Client device 12 may include computer memory that is located either
internally or externally such as, for example, random-access memory
(RAM), read-only memory (ROM), compact disc read-only memory
(CDROM), electro-optical memory, magneto-optical memory, erasable
programmable read-only memory (EPROM), and electrically-erasable
programmable read-only memory (EEPROM), Ferroelectric RAM (FRAM) or
the like.
[0068] Client device 12 may include one or more input devices, such
as a keyboard, mouse, camera, touch screen and a microphone, and
may also include one or more output devices such as a display
screen and a speaker. Client device 12 has a network interface in
order to communicate with other components, to serve an application
and other applications, and perform other computing applications by
connecting to network 22 (or multiple networks) capable of carrying
data including the Internet, Ethernet plain old telephone service
(POTS) line, public switch telephone network (PSTN), integrated
services digital network (ISDN), digital subscriber line (DSL),
coaxial cable, fiber optics, satellite, mobile, wireless (e.g.
Wi-Fi, WiMAX), SS7 signaling network, fixed line, local area
network, wide area network, and others, including any combination
of these. Although only four client devices 12 are shown for
simplicity and clarity, there may be more client devices 12
distributed over a wide geographic area and connected via e.g.
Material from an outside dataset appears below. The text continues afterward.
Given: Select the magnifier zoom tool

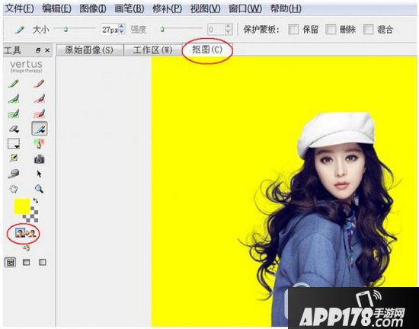Looking at the screenshot, I should pos(40,189).
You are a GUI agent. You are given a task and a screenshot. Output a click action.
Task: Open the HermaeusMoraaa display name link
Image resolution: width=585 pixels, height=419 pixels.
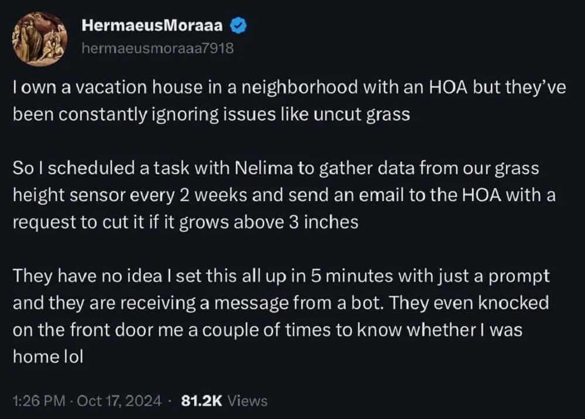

network 22. Client device 12 is operable to register and
authenticate users (using a login, unique identifier, and password
for example) prior to providing access to applications and server
16. Client devices 12 may be different types of devices and may
serve one user or multiple users.
[0069] System 10 may also include an administrator device 18. The
administrator device 18 may be implemented using one or more
processors and one or more data storage devices configured with
database(s) or file system(s), or using multiple servers or groups
of servers distributed over a wide geographic area and connected
via a network (so called which may be referred to as cloud
computing). The administrator device 18 may reside on any networked
computing device, such as described herein in relation to client
device 12. The administrator device 18 may be used by an
administrative user to configure components of system 10. The
administrator may have access and permissions to configure
different components of system 10, where such administrative access
and permissions are not permitted for other users. For example,
administrator users may be permitted to administer and/or define
global configuration profiles for the system 10, define roles
within the system 10, set security profiles associated with the
roles, and assign the roles to particular users in the system 10.
The administrator may manage one or more components of the system
10. Although only one administrator device 18 is shown for
simplicity and clarity, there may be more distributed over a wide
geographic area and connected via e.g. network 22. The
administrator device 18 may require security authorization and
authentication via a log in and password. In order to modify and
configure components. The administrator device 18 is operable to
register and authenticate users (using a login, unique identifier,
and password for example) prior to providing access to applications
and server 16. The administrator device 18 may be different types
of devices and may serve one user or multiple users.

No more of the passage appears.